My thoughts are like dust, which would settle themselves and rest were it not for the fan or random flicking cat tail to stir them back up again. For now they are floating around the room, for the most part lacking form and shape. I should get up and do something; perhaps the dishes, or a shower would be nice, or I could pack myself up and go for a bike ride. But I can't peel myself up from the couch, from the movie I'm not watching, from the dust I'm trying to collect and decipher as it lands on my windowsill.
And so consequently there is not much to discuss today. I could tell you about the hair cut I plan to get; a chic bob that hits just below my chin and A-Lines up the back of my head. A brave move on my part I'm sure, because my hair hasn't been that short since junior high. I could tell you how I'm attempting to learn French; successful in the reading and recognizing words, massive failure in pronunciations. I could tell you about my black coffee, something that's always been an old writing standby for me; it is where I turn when there's nothing else to talk about.

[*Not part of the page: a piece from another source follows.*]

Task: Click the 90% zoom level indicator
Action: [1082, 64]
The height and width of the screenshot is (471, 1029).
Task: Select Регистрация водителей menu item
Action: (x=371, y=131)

Black coffee. It is (narcissistically?) one of my favorite poetic metaphors. I began taking my coffee black on my Senior trip to Disney Land- that morning I was desperate for a cup that, once the pot was set down in front of me I gripped it and slammed it down, refusing to wait for the cream and sugar. Shortly following that same year my parents divorced, and I had separate 18th birthday parties, separate graduation parties, and soon stopped speaking to my father altogether. I became somewhat of a minimalist; I looked at life and all that had been ripped away, and chose to help these demons along and did away with the rest, accepting only the bare essentials. I wanted nothing of frills or pleasures. The only pretty thing I prized was my white Orchid. I listened to a lot of Bob Dylan and fantasied about one day hitting the road, leaving my life behind like dust discarded dust from old worn out tires. Where would I go? Colorado to live with Teresa. I'm sure she would have set me up in a tent next to her garden. We could have built a fort in her living room and I could have been happy there for some time. I was so ready for this that I packed up my clothes in my red suitcase, and used only those, lived out of it, for months. Love now meant nothing to me, and I was convinced that I would die alone, on a mountain top, raising llamas, and that when I died it would be so cold that I would become a sort of Ice Mummy. Anyways, Coffee was the bare essential; creamer was the fancy extra. I've since reconciled myself to having a bounty, a plenty, a cup that is full. It wasn't easy; when love and marriage came a long I didn't know how to behave for quite sometime. But I've adjusted, and sometimes take creamer and sugar in my coffee, but it still is only when I'm feeling fancy.